Pixel coordinate grounding data
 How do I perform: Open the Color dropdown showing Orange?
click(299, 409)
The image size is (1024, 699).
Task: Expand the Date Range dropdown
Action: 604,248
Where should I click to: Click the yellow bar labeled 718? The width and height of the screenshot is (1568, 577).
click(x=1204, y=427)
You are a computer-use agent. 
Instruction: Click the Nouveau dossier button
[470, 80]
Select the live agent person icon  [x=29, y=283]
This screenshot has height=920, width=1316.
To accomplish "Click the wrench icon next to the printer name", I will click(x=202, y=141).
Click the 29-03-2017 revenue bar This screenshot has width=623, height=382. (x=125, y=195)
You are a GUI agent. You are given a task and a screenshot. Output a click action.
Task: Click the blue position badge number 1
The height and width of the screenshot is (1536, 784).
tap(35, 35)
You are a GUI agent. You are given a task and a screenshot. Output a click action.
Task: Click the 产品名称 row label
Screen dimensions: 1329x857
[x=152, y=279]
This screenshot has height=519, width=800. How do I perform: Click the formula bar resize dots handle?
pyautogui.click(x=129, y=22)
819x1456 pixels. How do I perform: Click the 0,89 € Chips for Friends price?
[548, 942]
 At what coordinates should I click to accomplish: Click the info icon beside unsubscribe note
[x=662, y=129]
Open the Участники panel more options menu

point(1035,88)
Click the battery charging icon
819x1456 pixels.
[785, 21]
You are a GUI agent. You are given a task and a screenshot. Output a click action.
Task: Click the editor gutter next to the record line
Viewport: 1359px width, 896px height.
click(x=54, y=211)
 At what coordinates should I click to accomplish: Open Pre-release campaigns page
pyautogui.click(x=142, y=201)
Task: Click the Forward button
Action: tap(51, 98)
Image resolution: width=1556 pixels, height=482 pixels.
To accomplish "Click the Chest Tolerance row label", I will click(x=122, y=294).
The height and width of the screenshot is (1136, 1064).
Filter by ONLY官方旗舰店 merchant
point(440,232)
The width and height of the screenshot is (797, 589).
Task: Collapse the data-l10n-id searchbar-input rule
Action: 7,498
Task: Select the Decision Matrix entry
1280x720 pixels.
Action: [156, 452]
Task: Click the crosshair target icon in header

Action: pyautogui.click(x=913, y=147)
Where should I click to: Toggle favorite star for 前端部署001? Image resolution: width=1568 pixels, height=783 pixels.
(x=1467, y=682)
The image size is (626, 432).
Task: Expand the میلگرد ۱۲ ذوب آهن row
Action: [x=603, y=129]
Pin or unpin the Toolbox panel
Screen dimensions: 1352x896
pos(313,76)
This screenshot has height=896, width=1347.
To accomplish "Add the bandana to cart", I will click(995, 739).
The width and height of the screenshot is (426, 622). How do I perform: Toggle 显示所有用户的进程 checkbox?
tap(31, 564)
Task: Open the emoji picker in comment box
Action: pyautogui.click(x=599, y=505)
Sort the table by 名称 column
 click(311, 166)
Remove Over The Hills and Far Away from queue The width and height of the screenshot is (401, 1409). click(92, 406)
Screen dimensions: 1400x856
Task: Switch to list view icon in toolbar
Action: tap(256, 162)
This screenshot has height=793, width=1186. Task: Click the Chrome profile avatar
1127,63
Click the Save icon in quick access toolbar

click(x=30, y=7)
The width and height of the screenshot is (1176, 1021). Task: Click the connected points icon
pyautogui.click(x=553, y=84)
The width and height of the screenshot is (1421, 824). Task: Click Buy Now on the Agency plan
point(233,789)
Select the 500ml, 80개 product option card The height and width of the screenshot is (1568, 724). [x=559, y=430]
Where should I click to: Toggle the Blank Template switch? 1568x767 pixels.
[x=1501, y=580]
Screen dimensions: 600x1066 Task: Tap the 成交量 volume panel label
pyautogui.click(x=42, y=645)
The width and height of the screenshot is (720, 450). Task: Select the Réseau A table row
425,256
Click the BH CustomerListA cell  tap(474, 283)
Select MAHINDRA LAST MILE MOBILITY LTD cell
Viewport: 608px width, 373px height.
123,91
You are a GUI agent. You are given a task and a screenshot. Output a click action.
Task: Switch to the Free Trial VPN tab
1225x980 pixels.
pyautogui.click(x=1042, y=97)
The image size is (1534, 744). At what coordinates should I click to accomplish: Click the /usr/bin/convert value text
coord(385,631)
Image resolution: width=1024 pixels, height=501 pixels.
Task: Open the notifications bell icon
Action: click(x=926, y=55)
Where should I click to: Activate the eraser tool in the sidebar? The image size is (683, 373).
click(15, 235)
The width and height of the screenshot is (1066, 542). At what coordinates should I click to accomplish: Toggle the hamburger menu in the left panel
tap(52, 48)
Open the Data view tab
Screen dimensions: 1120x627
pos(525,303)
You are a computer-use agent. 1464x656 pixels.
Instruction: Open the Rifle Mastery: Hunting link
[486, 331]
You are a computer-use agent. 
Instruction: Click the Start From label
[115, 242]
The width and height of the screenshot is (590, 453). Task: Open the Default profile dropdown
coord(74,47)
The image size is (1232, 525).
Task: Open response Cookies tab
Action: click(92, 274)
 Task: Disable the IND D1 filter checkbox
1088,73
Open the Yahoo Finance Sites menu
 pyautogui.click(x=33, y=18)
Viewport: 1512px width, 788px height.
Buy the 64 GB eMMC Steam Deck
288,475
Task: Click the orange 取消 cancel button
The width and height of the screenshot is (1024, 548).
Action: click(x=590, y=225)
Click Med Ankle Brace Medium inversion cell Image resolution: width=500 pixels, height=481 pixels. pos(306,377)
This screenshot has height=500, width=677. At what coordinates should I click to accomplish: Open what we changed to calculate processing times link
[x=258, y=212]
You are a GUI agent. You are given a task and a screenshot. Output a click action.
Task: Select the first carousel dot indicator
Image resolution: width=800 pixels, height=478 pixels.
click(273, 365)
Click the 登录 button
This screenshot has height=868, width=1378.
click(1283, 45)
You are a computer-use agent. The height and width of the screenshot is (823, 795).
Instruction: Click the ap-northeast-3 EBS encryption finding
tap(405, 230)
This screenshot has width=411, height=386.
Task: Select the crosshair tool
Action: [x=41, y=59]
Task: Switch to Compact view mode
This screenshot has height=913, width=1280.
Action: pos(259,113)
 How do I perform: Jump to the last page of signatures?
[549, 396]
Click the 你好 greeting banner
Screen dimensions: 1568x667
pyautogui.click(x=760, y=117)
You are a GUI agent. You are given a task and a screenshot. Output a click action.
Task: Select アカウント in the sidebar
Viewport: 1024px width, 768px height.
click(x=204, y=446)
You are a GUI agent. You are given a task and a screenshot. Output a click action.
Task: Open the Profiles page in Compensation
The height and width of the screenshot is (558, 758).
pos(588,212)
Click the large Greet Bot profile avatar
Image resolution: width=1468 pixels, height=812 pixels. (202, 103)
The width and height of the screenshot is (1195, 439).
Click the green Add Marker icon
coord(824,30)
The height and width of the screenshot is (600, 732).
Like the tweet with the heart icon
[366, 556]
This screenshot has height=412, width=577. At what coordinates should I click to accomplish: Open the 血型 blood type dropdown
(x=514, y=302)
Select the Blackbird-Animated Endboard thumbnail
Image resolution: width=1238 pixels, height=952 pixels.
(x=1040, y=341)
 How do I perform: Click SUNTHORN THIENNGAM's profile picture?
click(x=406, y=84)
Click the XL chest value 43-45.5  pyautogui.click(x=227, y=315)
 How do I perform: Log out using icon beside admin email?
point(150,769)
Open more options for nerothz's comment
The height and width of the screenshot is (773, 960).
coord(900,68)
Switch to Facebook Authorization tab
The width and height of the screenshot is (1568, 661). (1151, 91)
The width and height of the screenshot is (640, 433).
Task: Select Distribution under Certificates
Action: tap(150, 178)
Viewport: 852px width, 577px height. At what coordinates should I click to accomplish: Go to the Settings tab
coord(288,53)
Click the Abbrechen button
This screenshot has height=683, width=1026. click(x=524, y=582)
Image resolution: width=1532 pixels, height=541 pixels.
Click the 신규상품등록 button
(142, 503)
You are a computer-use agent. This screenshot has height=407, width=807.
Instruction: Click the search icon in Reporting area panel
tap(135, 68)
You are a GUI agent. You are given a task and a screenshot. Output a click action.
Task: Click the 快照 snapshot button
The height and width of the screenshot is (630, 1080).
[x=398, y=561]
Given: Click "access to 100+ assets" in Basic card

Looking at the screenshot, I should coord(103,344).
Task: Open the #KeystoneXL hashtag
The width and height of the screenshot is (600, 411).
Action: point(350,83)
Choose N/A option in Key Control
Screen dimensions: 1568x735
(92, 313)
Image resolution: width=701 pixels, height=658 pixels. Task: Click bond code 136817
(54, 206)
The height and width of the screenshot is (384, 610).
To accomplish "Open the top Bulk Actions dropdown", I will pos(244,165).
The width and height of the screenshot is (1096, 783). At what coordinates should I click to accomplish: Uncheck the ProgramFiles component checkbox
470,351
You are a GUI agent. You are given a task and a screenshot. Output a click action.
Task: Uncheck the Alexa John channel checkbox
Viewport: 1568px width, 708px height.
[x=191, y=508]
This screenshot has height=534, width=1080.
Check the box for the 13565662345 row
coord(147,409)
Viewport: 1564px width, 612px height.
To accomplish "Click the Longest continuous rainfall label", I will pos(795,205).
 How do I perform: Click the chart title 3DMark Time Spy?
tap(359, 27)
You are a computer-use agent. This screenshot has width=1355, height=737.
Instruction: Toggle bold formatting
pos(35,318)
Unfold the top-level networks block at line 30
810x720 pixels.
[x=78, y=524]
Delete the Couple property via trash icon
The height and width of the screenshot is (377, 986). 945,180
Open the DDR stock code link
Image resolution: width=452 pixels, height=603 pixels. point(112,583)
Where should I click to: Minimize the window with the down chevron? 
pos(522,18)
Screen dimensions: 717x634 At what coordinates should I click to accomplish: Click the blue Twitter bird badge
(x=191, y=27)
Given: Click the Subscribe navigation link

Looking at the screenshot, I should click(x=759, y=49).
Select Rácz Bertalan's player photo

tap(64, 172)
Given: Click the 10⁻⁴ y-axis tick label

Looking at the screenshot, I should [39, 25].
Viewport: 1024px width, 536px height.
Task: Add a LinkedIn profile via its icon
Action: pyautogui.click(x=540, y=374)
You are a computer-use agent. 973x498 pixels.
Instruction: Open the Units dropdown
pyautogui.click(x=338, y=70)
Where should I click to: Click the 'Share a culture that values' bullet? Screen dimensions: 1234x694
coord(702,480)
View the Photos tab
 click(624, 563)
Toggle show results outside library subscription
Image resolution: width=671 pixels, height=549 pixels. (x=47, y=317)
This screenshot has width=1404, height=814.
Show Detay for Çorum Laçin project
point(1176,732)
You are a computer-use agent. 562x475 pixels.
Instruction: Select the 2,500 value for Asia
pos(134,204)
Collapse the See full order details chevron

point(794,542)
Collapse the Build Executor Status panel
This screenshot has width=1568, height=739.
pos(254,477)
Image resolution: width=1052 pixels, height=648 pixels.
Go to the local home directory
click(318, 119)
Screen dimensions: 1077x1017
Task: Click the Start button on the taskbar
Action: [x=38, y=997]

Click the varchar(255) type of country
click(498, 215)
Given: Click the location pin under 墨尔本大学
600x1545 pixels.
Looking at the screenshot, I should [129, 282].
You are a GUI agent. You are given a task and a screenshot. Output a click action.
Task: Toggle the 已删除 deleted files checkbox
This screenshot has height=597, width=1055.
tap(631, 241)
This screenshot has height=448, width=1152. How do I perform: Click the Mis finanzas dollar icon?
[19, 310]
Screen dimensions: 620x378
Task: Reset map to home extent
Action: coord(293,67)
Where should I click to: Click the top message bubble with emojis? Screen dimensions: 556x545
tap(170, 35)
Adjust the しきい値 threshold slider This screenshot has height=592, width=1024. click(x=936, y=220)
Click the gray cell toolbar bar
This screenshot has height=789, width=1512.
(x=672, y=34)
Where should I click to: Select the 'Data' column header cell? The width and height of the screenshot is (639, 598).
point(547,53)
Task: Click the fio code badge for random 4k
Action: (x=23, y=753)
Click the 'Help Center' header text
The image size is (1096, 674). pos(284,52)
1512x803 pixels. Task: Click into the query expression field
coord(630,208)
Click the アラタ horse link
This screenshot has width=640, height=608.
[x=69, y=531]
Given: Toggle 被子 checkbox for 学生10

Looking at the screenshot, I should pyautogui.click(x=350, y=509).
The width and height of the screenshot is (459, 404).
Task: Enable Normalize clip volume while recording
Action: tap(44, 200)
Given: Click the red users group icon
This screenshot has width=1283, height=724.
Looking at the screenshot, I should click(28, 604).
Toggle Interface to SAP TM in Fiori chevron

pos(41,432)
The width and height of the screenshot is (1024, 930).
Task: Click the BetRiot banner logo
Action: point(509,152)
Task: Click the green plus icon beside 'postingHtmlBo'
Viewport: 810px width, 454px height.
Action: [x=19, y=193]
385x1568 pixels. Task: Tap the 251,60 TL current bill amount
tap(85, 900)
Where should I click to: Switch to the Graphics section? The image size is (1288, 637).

## YOUR INSTRUCTIONS:
Using the records above, set down exactly the lines from the one with "The height and width of the screenshot is (1536, 784)." through the one with "The height and width of the screenshot is (1136, 1064).", inclusive, and nothing more.

## RESULT FOR THIS EXERCISE:
The height and width of the screenshot is (1536, 784).
tap(35, 35)
You are a GUI agent. You are given a task and a screenshot. Output a click action.
Task: Click the 产品名称 row label
Screen dimensions: 1329x857
[x=152, y=279]
This screenshot has height=519, width=800. How do I perform: Click the formula bar resize dots handle?
pyautogui.click(x=129, y=22)
819x1456 pixels. How do I perform: Click the 0,89 € Chips for Friends price?
[548, 942]
 At what coordinates should I click to accomplish: Click the info icon beside unsubscribe note
[x=662, y=129]
Open the Участники panel more options menu

point(1035,88)
Click the battery charging icon
819x1456 pixels.
[785, 21]
You are a GUI agent. You are given a task and a screenshot. Output a click action.
Task: Click the editor gutter next to the record line
Viewport: 1359px width, 896px height.
click(x=54, y=211)
 At what coordinates should I click to accomplish: Open Pre-release campaigns page
pyautogui.click(x=142, y=201)
Task: Click the Forward button
Action: tap(51, 98)
Image resolution: width=1556 pixels, height=482 pixels.
To accomplish "Click the Chest Tolerance row label", I will click(x=122, y=294).
The height and width of the screenshot is (1136, 1064).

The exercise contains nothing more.